_EXERCISE PROMPT_. Lines before the one containing "This screenshot has width=474, height=456." in the records below are to be left out; that line and all after it, through the end, are to be retyped exactly.

_Saved entries_.
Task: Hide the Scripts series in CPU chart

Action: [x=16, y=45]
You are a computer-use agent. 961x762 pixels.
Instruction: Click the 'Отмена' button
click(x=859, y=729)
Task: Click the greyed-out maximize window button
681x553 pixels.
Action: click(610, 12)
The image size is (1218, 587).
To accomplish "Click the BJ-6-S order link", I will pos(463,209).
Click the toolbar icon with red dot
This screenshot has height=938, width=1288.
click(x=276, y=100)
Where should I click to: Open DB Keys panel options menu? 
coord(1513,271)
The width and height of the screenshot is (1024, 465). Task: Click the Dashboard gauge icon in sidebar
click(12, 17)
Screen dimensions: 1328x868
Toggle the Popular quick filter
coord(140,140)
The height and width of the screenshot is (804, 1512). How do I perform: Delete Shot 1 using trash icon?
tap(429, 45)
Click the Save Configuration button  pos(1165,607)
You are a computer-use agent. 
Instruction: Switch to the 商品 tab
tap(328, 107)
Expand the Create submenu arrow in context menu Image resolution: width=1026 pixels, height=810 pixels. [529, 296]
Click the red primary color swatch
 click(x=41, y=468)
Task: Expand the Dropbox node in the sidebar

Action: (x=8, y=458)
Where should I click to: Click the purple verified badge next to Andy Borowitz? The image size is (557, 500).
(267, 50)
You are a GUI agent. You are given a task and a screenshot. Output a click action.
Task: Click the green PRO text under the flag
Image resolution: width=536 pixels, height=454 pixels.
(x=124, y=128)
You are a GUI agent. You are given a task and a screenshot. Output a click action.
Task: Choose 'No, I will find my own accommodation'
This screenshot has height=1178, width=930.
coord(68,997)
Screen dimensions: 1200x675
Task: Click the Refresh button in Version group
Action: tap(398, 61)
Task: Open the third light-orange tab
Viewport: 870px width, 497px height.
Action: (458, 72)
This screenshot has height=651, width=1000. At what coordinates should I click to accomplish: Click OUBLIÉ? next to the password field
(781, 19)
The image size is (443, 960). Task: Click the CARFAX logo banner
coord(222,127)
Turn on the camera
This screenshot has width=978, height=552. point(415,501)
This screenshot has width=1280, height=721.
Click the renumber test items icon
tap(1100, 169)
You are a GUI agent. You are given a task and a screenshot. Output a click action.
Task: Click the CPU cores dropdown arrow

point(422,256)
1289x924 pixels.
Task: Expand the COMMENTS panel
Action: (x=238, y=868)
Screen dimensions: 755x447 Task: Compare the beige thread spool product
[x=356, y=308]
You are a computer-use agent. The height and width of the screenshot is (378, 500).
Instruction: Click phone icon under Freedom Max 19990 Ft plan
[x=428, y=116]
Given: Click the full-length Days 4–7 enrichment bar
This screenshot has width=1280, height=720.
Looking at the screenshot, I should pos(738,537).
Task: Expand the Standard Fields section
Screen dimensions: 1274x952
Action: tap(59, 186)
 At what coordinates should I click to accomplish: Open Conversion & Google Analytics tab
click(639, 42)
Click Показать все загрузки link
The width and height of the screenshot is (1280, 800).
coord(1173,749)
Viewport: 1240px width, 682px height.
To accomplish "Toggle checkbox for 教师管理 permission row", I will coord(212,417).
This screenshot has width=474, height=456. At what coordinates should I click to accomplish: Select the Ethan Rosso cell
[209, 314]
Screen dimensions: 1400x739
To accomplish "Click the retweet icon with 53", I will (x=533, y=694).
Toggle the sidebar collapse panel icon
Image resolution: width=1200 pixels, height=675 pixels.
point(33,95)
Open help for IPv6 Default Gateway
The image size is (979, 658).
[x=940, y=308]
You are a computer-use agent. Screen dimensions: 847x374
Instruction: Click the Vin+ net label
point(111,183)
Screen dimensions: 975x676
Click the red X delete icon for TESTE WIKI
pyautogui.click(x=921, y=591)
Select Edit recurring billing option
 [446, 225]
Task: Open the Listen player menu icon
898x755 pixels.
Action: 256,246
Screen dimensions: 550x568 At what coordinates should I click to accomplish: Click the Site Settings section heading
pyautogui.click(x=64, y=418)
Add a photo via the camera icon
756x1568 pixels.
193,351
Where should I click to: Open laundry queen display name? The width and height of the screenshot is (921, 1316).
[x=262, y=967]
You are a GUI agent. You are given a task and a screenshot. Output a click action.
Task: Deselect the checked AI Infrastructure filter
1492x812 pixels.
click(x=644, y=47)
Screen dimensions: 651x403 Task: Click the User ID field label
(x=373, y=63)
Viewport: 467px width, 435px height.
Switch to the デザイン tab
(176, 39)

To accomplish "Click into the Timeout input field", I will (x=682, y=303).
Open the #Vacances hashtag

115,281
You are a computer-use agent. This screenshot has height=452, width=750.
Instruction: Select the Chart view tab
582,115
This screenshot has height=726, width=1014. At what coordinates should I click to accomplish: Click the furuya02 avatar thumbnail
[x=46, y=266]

_SOLUTION TO THIS TASK_.
This screenshot has width=474, height=456. At what coordinates should I click to accomplish: Select the Ethan Rosso cell
[209, 314]
Screen dimensions: 1400x739
To accomplish "Click the retweet icon with 53", I will (x=533, y=694).
Toggle the sidebar collapse panel icon
Image resolution: width=1200 pixels, height=675 pixels.
point(33,95)
Open help for IPv6 Default Gateway
The image size is (979, 658).
[x=940, y=308]
You are a computer-use agent. Screen dimensions: 847x374
Instruction: Click the Vin+ net label
point(111,183)
Screen dimensions: 975x676
Click the red X delete icon for TESTE WIKI
pyautogui.click(x=921, y=591)
Select Edit recurring billing option
 [446, 225]
Task: Open the Listen player menu icon
898x755 pixels.
Action: 256,246
Screen dimensions: 550x568 At what coordinates should I click to accomplish: Click the Site Settings section heading
pyautogui.click(x=64, y=418)
Add a photo via the camera icon
756x1568 pixels.
193,351
Where should I click to: Open laundry queen display name? The width and height of the screenshot is (921, 1316).
[x=262, y=967]
You are a GUI agent. You are given a task and a screenshot. Output a click action.
Task: Deselect the checked AI Infrastructure filter
1492x812 pixels.
click(x=644, y=47)
Screen dimensions: 651x403 Task: Click the User ID field label
(x=373, y=63)
Viewport: 467px width, 435px height.
Switch to the デザイン tab
(176, 39)

To accomplish "Click into the Timeout input field", I will (x=682, y=303).
Open the #Vacances hashtag

115,281
You are a computer-use agent. This screenshot has height=452, width=750.
Instruction: Select the Chart view tab
582,115
This screenshot has height=726, width=1014. At what coordinates should I click to accomplish: Click the furuya02 avatar thumbnail
[x=46, y=266]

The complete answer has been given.